Signs emerged at the kickoff of the SEC's crypto rulemaking process Friday that even the crypto skeptical have begun to accept the idea of a tailored regulatory regime.
Why it matters: The U.S. securities regulator has resisted calls for years to craft rules fit to purpose for the crypto industry. That is now changing.
What they're saying: Even if everyone agreed that all digital assets are
securities (and they do not), that still leaves a lot of downstream
questions, noted Collins Belton, managing partner, at Brookwood P.C.,
during the Securities and Exchange Commission's first public roundtable
hosted by the agency's crypto task force.
One of the crypto
skeptics on the panel, Lee Reiners of Duke University, seemed to agree —
at least in part. For example, he noted that digital assets need
disclosure guidelines that make sense."I don't think it's
controversial to suggest that the information an investor in a crypto
asset would want is just fundamentally different than the information an
investor in, you know, Apple stock would want," Reiners granted.
Yes, but: Friday's
discussion also surfaced the challenges the SEC will face in crafting
rules to govern thousands of assets with various distinguishing
characteristics.
The first hurdle is ironing out the major
question of which digital assets the agency should require to get
registered in the first place.
The big picture: The big question before the panel was whether or not the SEC's jurisdiction is the transaction (the moment a thing changes hands) or the thing itself.

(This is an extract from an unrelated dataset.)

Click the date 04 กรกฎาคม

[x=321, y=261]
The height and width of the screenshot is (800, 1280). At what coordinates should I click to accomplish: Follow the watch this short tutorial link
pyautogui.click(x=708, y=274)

"The very top of the funnel is, do we have a securities transaction, or do we have an exempt security?" Belton said.
This
has meant the initial sales of new tokens have been conducted in
private (the transaction), without structured disclosures, and then
those tokens (the thing) have been traded later on secondary markets, explained Lewis Cohen, an attorney at CahillNXT.
Thousands of tokens
Even
if the question is the simple one of whether digital assets are
securities or not, that still glosses over the diversity of the market,
said Miles Jennings, general counsel of investing firm A16Z Crypto.
Bitcoin
is the one digital asset that no one thinks of as a security. No one
controls it. It is completely decentralized. No company can decisively
drive its value up or down, Jennings pointed out.
Meanwhile the failed crypto exchange FTX
made its own digital asset, FTT, which went very close to zero when FTX
failed. Investors knew its value depended entirely on that company.These two assets are not the same at all.
The other side: "So
how do you determine when these dimensions are sufficiently
decentralized enough to ensure profits don't come from the efforts of
others?" Reiners asked.
"I just think again, that is a completely futile task for any agency to try to attempt."
Instead, they should leave it to the courts, he argued.
What we're watching: This is likely to be a lengthy process, but eventually the task force will float a proposal to the full commission.
If that gets through, then everyone in the public will get a chance to comment.
Meanwhile, Congress has been taking on these same questions.